Word for word, restate the entries that follow.

——

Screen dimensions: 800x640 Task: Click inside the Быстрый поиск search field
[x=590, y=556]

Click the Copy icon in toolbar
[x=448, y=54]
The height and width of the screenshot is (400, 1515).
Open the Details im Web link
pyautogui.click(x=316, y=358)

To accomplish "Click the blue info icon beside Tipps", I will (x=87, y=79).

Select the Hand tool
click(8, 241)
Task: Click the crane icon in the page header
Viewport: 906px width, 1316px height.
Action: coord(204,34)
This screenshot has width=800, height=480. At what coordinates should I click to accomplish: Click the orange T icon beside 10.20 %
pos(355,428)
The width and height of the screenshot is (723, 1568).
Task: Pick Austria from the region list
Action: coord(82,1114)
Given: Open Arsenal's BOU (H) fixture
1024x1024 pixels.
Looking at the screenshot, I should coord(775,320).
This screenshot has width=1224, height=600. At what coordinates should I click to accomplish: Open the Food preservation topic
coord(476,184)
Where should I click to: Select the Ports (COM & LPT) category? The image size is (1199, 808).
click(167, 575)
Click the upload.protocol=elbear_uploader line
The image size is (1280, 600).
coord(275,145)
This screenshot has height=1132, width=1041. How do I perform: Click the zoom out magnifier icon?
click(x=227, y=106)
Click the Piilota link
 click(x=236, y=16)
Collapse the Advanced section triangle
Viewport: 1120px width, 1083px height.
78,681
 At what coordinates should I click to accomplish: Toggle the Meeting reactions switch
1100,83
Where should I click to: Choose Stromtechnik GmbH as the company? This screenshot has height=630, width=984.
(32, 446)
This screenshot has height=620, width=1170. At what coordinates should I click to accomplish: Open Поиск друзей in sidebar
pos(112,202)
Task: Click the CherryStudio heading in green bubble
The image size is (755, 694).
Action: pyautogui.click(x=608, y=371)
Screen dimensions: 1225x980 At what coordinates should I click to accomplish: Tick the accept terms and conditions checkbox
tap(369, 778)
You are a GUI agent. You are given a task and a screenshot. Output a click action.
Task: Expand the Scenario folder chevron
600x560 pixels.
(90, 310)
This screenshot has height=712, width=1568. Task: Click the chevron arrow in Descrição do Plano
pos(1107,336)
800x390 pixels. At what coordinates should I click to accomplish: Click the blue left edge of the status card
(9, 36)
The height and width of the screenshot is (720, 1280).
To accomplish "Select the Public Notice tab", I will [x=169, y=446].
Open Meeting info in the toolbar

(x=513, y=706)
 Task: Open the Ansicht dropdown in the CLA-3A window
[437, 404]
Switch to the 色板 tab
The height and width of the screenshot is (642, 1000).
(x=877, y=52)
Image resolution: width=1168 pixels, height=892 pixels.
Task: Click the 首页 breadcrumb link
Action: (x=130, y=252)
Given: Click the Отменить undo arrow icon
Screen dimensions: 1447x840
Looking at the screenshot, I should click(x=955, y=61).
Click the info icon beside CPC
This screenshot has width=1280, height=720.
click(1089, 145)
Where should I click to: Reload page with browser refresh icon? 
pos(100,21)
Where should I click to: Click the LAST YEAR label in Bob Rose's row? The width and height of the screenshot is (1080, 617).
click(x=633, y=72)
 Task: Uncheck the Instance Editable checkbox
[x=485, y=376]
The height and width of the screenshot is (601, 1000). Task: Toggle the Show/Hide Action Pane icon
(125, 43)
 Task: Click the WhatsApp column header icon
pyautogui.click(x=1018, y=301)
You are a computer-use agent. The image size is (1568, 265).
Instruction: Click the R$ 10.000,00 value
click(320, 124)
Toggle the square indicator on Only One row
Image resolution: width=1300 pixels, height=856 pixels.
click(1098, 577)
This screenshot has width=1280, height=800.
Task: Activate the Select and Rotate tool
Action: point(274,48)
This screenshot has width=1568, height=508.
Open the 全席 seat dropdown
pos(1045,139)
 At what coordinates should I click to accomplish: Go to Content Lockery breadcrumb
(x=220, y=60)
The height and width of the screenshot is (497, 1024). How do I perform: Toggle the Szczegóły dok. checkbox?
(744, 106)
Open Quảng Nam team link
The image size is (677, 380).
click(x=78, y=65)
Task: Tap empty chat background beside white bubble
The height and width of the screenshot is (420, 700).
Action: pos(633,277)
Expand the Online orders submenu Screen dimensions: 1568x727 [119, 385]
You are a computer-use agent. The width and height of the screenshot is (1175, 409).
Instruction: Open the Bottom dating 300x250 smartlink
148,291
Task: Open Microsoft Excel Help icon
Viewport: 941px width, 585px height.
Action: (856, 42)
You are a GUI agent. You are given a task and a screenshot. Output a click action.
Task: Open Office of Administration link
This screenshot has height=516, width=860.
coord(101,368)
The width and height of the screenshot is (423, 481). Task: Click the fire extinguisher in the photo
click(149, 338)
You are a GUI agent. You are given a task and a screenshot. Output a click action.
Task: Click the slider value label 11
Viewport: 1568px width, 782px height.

——

» **Worked solution**:
Screen dimensions: 800x640 Task: Click inside the Быстрый поиск search field
[x=590, y=556]

Click the Copy icon in toolbar
[x=448, y=54]
The height and width of the screenshot is (400, 1515).
Open the Details im Web link
pyautogui.click(x=316, y=358)

To accomplish "Click the blue info icon beside Tipps", I will (x=87, y=79).

Select the Hand tool
click(8, 241)
Task: Click the crane icon in the page header
Viewport: 906px width, 1316px height.
Action: coord(204,34)
This screenshot has width=800, height=480. At what coordinates should I click to accomplish: Click the orange T icon beside 10.20 %
pos(355,428)
The width and height of the screenshot is (723, 1568).
Task: Pick Austria from the region list
Action: coord(82,1114)
Given: Open Arsenal's BOU (H) fixture
1024x1024 pixels.
Looking at the screenshot, I should coord(775,320).
This screenshot has width=1224, height=600. At what coordinates should I click to accomplish: Open the Food preservation topic
coord(476,184)
Where should I click to: Select the Ports (COM & LPT) category? The image size is (1199, 808).
click(167, 575)
Click the upload.protocol=elbear_uploader line
The image size is (1280, 600).
coord(275,145)
This screenshot has height=1132, width=1041. How do I perform: Click the zoom out magnifier icon?
click(x=227, y=106)
Click the Piilota link
 click(x=236, y=16)
Collapse the Advanced section triangle
Viewport: 1120px width, 1083px height.
78,681
 At what coordinates should I click to accomplish: Toggle the Meeting reactions switch
1100,83
Where should I click to: Choose Stromtechnik GmbH as the company? This screenshot has height=630, width=984.
(32, 446)
This screenshot has height=620, width=1170. At what coordinates should I click to accomplish: Open Поиск друзей in sidebar
pos(112,202)
Task: Click the CherryStudio heading in green bubble
The image size is (755, 694).
Action: pyautogui.click(x=608, y=371)
Screen dimensions: 1225x980 At what coordinates should I click to accomplish: Tick the accept terms and conditions checkbox
tap(369, 778)
You are a GUI agent. You are given a task and a screenshot. Output a click action.
Task: Expand the Scenario folder chevron
600x560 pixels.
(90, 310)
This screenshot has height=712, width=1568. Task: Click the chevron arrow in Descrição do Plano
pos(1107,336)
800x390 pixels. At what coordinates should I click to accomplish: Click the blue left edge of the status card
(9, 36)
The height and width of the screenshot is (720, 1280).
To accomplish "Select the Public Notice tab", I will [x=169, y=446].
Open Meeting info in the toolbar

(x=513, y=706)
 Task: Open the Ansicht dropdown in the CLA-3A window
[437, 404]
Switch to the 色板 tab
The height and width of the screenshot is (642, 1000).
(x=877, y=52)
Image resolution: width=1168 pixels, height=892 pixels.
Task: Click the 首页 breadcrumb link
Action: (x=130, y=252)
Given: Click the Отменить undo arrow icon
Screen dimensions: 1447x840
Looking at the screenshot, I should click(x=955, y=61).
Click the info icon beside CPC
This screenshot has width=1280, height=720.
click(1089, 145)
Where should I click to: Reload page with browser refresh icon? 
pos(100,21)
Where should I click to: Click the LAST YEAR label in Bob Rose's row? The width and height of the screenshot is (1080, 617).
click(x=633, y=72)
 Task: Uncheck the Instance Editable checkbox
[x=485, y=376]
The height and width of the screenshot is (601, 1000). Task: Toggle the Show/Hide Action Pane icon
(125, 43)
 Task: Click the WhatsApp column header icon
pyautogui.click(x=1018, y=301)
You are a computer-use agent. The image size is (1568, 265).
Instruction: Click the R$ 10.000,00 value
click(320, 124)
Toggle the square indicator on Only One row
Image resolution: width=1300 pixels, height=856 pixels.
click(1098, 577)
This screenshot has width=1280, height=800.
Task: Activate the Select and Rotate tool
Action: point(274,48)
This screenshot has width=1568, height=508.
Open the 全席 seat dropdown
pos(1045,139)
 At what coordinates should I click to accomplish: Go to Content Lockery breadcrumb
(x=220, y=60)
The height and width of the screenshot is (497, 1024). How do I perform: Toggle the Szczegóły dok. checkbox?
(744, 106)
Open Quảng Nam team link
The image size is (677, 380).
click(x=78, y=65)
Task: Tap empty chat background beside white bubble
The height and width of the screenshot is (420, 700).
Action: pos(633,277)
Expand the Online orders submenu Screen dimensions: 1568x727 [119, 385]
You are a computer-use agent. The width and height of the screenshot is (1175, 409).
Instruction: Open the Bottom dating 300x250 smartlink
148,291
Task: Open Microsoft Excel Help icon
Viewport: 941px width, 585px height.
Action: (856, 42)
You are a GUI agent. You are given a task and a screenshot. Output a click action.
Task: Open Office of Administration link
This screenshot has height=516, width=860.
coord(101,368)
The width and height of the screenshot is (423, 481). Task: Click the fire extinguisher in the photo
click(149, 338)
You are a GUI agent. You are given a task and a screenshot. Output a click action.
Task: Click the slider value label 11
Viewport: 1568px width, 782px height.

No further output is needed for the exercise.